*About this exercise*.
Print each of the entries exactly, leaving nothing out.

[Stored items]
= = =

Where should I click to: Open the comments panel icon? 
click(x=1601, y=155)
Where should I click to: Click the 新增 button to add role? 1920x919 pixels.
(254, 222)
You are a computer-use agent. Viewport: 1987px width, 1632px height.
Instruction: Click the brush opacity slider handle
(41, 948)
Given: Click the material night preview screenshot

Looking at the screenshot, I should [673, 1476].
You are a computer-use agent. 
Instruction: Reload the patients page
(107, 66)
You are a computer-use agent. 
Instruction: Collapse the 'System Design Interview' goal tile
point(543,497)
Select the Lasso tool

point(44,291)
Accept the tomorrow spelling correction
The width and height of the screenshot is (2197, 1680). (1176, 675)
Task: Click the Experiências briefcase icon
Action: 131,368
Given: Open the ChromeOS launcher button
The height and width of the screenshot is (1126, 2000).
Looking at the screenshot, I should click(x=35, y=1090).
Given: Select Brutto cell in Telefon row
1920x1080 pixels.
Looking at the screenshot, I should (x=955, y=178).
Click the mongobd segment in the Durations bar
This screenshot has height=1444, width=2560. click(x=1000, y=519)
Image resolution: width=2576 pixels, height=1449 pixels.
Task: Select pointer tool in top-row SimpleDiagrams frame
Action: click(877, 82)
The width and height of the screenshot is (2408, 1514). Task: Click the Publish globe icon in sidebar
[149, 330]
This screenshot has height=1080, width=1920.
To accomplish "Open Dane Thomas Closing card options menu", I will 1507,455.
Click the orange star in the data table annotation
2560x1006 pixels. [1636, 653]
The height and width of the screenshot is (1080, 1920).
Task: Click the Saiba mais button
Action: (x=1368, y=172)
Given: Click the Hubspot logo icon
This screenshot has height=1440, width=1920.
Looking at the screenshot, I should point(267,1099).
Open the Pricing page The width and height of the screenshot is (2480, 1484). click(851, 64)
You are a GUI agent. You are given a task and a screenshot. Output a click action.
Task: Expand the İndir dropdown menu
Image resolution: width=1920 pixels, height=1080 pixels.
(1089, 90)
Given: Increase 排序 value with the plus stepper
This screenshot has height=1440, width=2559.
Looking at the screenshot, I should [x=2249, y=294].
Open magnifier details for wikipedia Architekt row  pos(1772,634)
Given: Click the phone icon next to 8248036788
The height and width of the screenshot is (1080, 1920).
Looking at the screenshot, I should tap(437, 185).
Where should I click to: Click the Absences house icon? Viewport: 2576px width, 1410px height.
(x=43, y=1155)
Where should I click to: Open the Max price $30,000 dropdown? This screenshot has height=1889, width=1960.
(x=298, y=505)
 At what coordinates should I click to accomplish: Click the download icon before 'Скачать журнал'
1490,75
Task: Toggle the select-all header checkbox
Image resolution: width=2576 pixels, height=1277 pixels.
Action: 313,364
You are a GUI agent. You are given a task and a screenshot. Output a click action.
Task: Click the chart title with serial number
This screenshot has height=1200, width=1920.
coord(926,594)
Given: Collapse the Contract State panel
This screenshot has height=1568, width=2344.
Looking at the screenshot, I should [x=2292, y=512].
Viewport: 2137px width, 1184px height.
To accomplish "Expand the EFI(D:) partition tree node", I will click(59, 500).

= = =

*Answer space*.
Where should I click to: Open the comments panel icon? 
click(x=1601, y=155)
Where should I click to: Click the 新增 button to add role? 1920x919 pixels.
(254, 222)
You are a computer-use agent. Viewport: 1987px width, 1632px height.
Instruction: Click the brush opacity slider handle
(41, 948)
Given: Click the material night preview screenshot

Looking at the screenshot, I should [673, 1476].
You are a computer-use agent. 
Instruction: Reload the patients page
(107, 66)
You are a computer-use agent. 
Instruction: Collapse the 'System Design Interview' goal tile
point(543,497)
Select the Lasso tool

point(44,291)
Accept the tomorrow spelling correction
The width and height of the screenshot is (2197, 1680). (1176, 675)
Task: Click the Experiências briefcase icon
Action: 131,368
Given: Open the ChromeOS launcher button
The height and width of the screenshot is (1126, 2000).
Looking at the screenshot, I should click(x=35, y=1090).
Given: Select Brutto cell in Telefon row
1920x1080 pixels.
Looking at the screenshot, I should (x=955, y=178).
Click the mongobd segment in the Durations bar
This screenshot has height=1444, width=2560. click(x=1000, y=519)
Image resolution: width=2576 pixels, height=1449 pixels.
Task: Select pointer tool in top-row SimpleDiagrams frame
Action: click(877, 82)
The width and height of the screenshot is (2408, 1514). Task: Click the Publish globe icon in sidebar
[149, 330]
This screenshot has height=1080, width=1920.
To accomplish "Open Dane Thomas Closing card options menu", I will 1507,455.
Click the orange star in the data table annotation
2560x1006 pixels. [1636, 653]
The height and width of the screenshot is (1080, 1920).
Task: Click the Saiba mais button
Action: (x=1368, y=172)
Given: Click the Hubspot logo icon
This screenshot has height=1440, width=1920.
Looking at the screenshot, I should point(267,1099).
Open the Pricing page The width and height of the screenshot is (2480, 1484). click(851, 64)
You are a GUI agent. You are given a task and a screenshot. Output a click action.
Task: Expand the İndir dropdown menu
Image resolution: width=1920 pixels, height=1080 pixels.
(1089, 90)
Given: Increase 排序 value with the plus stepper
This screenshot has height=1440, width=2559.
Looking at the screenshot, I should [x=2249, y=294].
Open magnifier details for wikipedia Architekt row  pos(1772,634)
Given: Click the phone icon next to 8248036788
The height and width of the screenshot is (1080, 1920).
Looking at the screenshot, I should tap(437, 185).
Where should I click to: Click the Absences house icon? Viewport: 2576px width, 1410px height.
(x=43, y=1155)
Where should I click to: Open the Max price $30,000 dropdown? This screenshot has height=1889, width=1960.
(x=298, y=505)
 At what coordinates should I click to accomplish: Click the download icon before 'Скачать журнал'
1490,75
Task: Toggle the select-all header checkbox
Image resolution: width=2576 pixels, height=1277 pixels.
Action: 313,364
You are a GUI agent. You are given a task and a screenshot. Output a click action.
Task: Click the chart title with serial number
This screenshot has height=1200, width=1920.
coord(926,594)
Given: Collapse the Contract State panel
This screenshot has height=1568, width=2344.
Looking at the screenshot, I should [x=2292, y=512].
Viewport: 2137px width, 1184px height.
To accomplish "Expand the EFI(D:) partition tree node", I will click(59, 500).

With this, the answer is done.